Grevillea masonii, commonly known as Mason's grevillea, is a species of flowering plant in the family Proteaceae and is endemic to a restricted area of New South Wales. It is a low-growing shrub with egg-shaped to elliptic leaves, and red and green flowers with a green style.

==Description==
Grevillea masonii is a shrub that typically grows to a height of 30–50 cm, has many stems and forms a lignotuber. The leaves are egg-shaped with the narrower end towards the base, to elliptic, 5–25 mm long and 2–11 mm wide, the upper surface finely granulose and the lower surface silky-hairy. The flowers are arranged clusters of 6 to 10 on a woolly-hairy rachis 1–5 mm long. The flowers are red, green near the base, and woolly-hairy with a green style, the pistil 18–24 mm long. Flowering occurs from July to November and the fruit is an oval to oblong follicle 11–18 mm long with the curved remains of the style attached.

==Taxonomy==
Grevillea masonii was first formally described in 1994 by Peter M. Olde and Neil R. Marriott in the journal Telopea from specimens collected near Casino in 1992. The specific epithet (masonii) honours David Mason, a plant collector from northern New South Wales.

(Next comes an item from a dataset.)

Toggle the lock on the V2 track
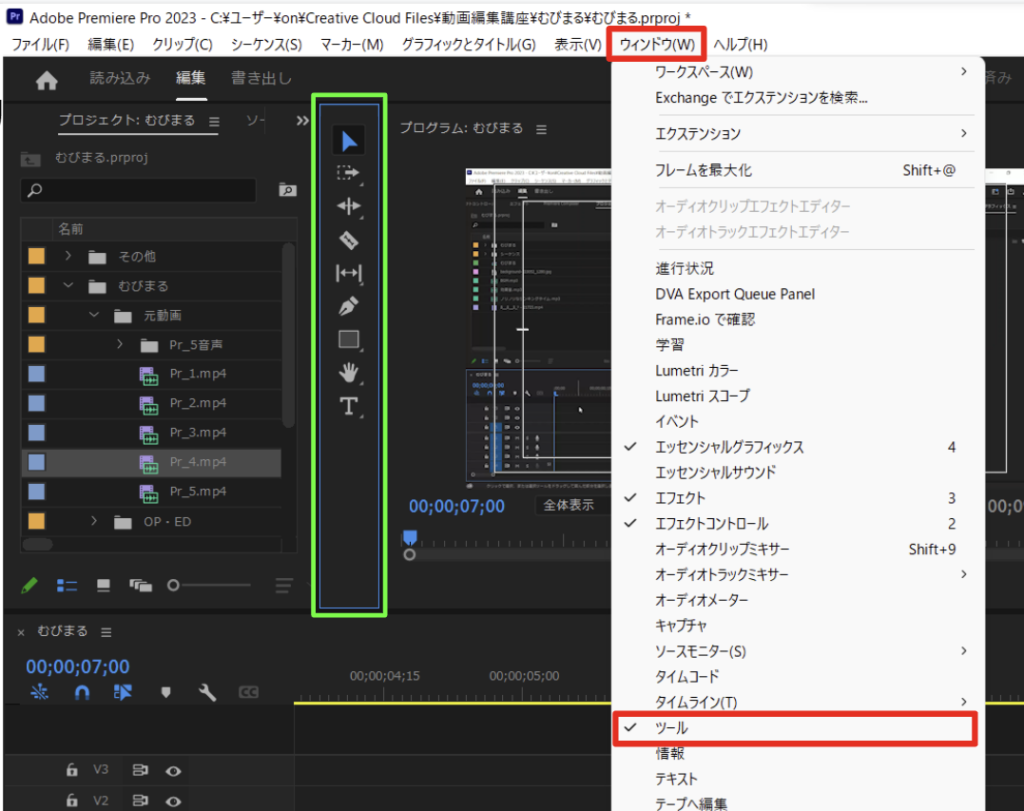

==Distribution and habitat==
Mason's grevillea grows in woodland and is only known from near Casino and Grafton in northern New South Wales.

==Conservation status==
Grevillea masonii is listed as endangered under the Australian Government Environment Protection and Biodiversity Conservation Act 1999 and the New South Wales Government Biodiversity Conservation Act 2016. The main threats to the species include inappropriate fire regimes, drought, weed invasion and dieback caused by Phytophthora cinnamomi.

==Use in horticulture==
This grevillea can be grown from seed or from cuttings and is hardy in well-drained soil in a sunny or partly shaded position.